| Your assignment |
Could you give back exactly the lines below from the one with "Image resolution: width=720" through the one with "Tap the @ErinInTheMorn handle", without a single picture?

| Records shown |

::::::::

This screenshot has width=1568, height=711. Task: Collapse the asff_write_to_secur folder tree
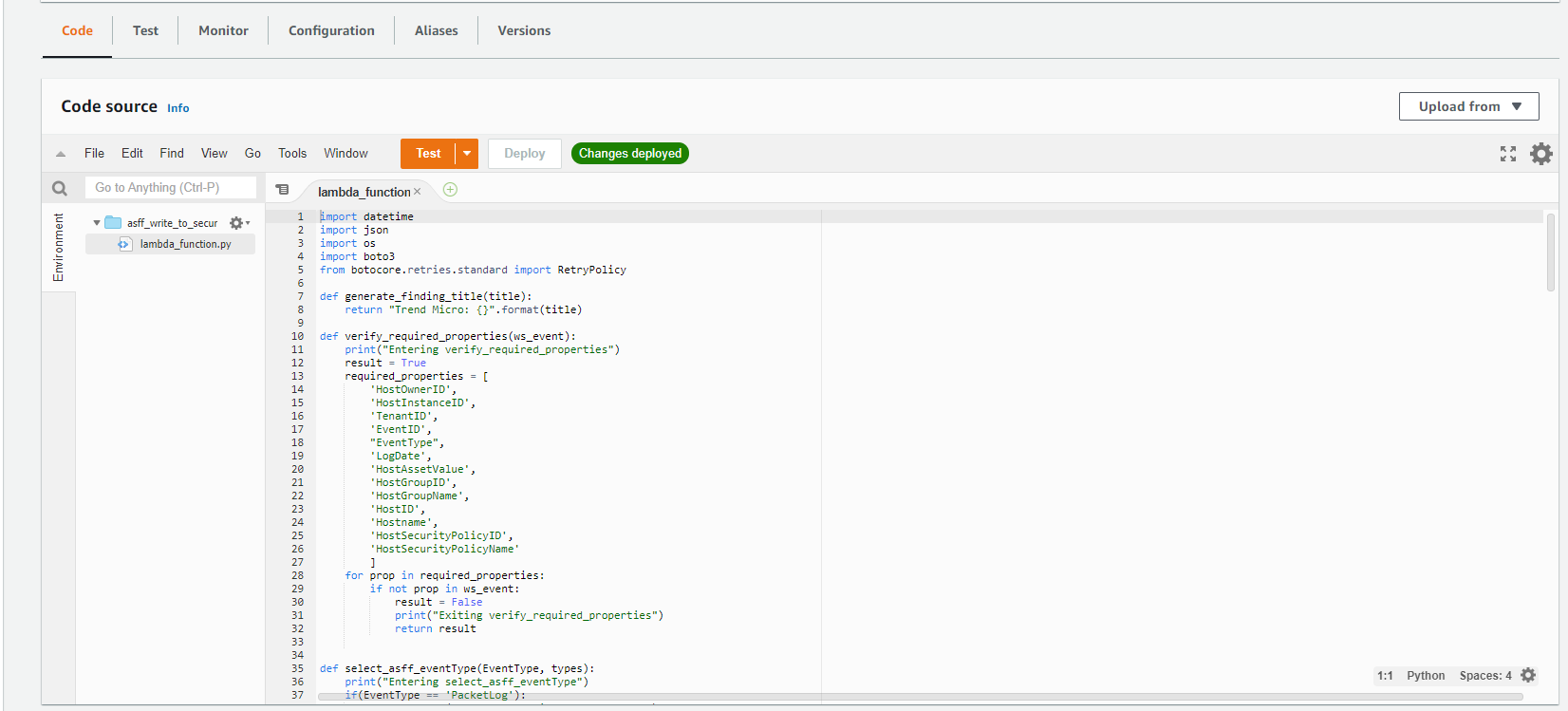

::::::::

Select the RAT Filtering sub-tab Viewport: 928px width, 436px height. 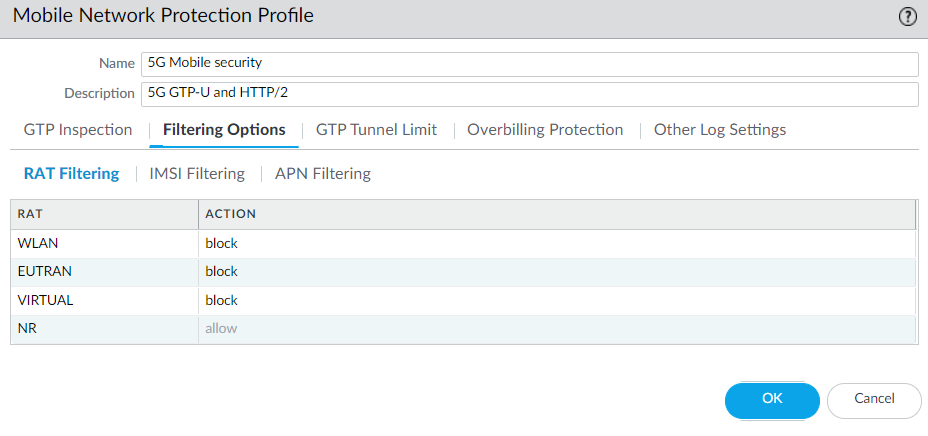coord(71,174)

::::::::

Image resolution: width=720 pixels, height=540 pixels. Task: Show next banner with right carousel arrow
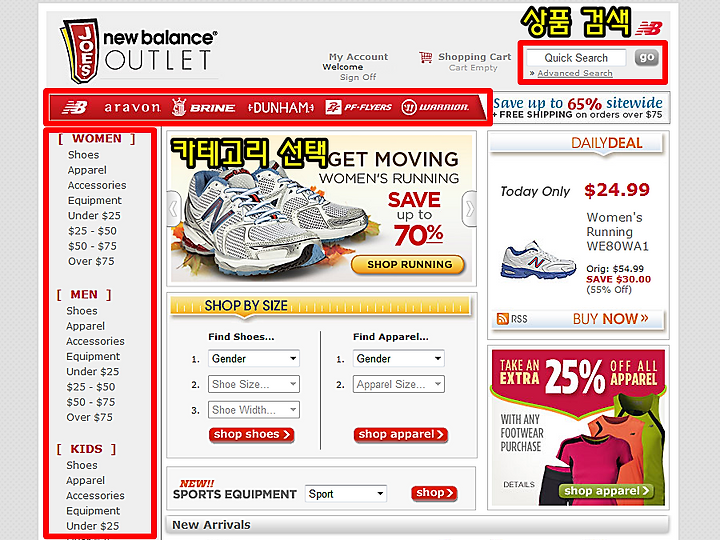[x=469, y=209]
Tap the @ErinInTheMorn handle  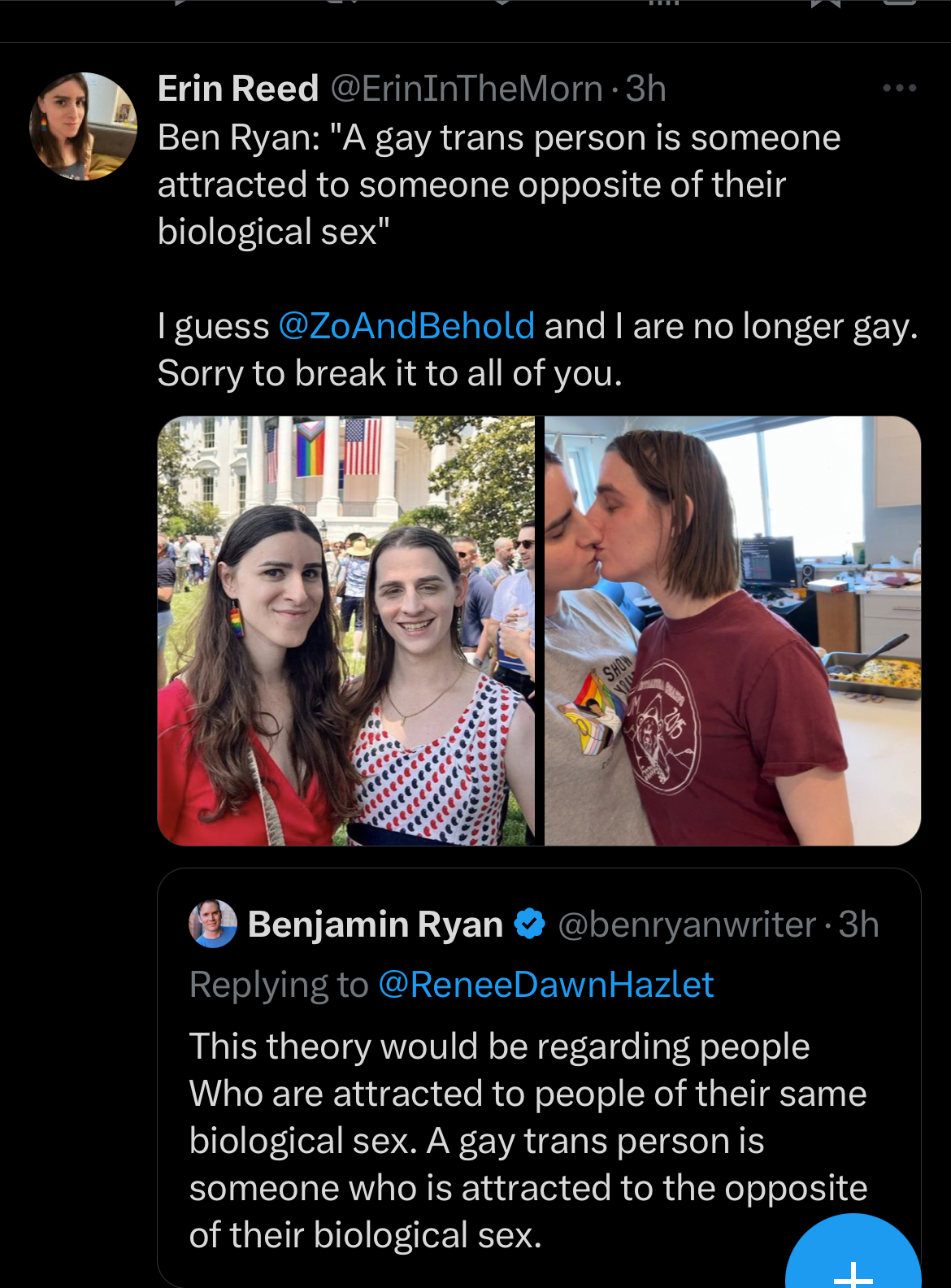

::::::::

| Written response |
Image resolution: width=720 pixels, height=540 pixels. Task: Show next banner with right carousel arrow
[x=469, y=209]
Tap the @ErinInTheMorn handle  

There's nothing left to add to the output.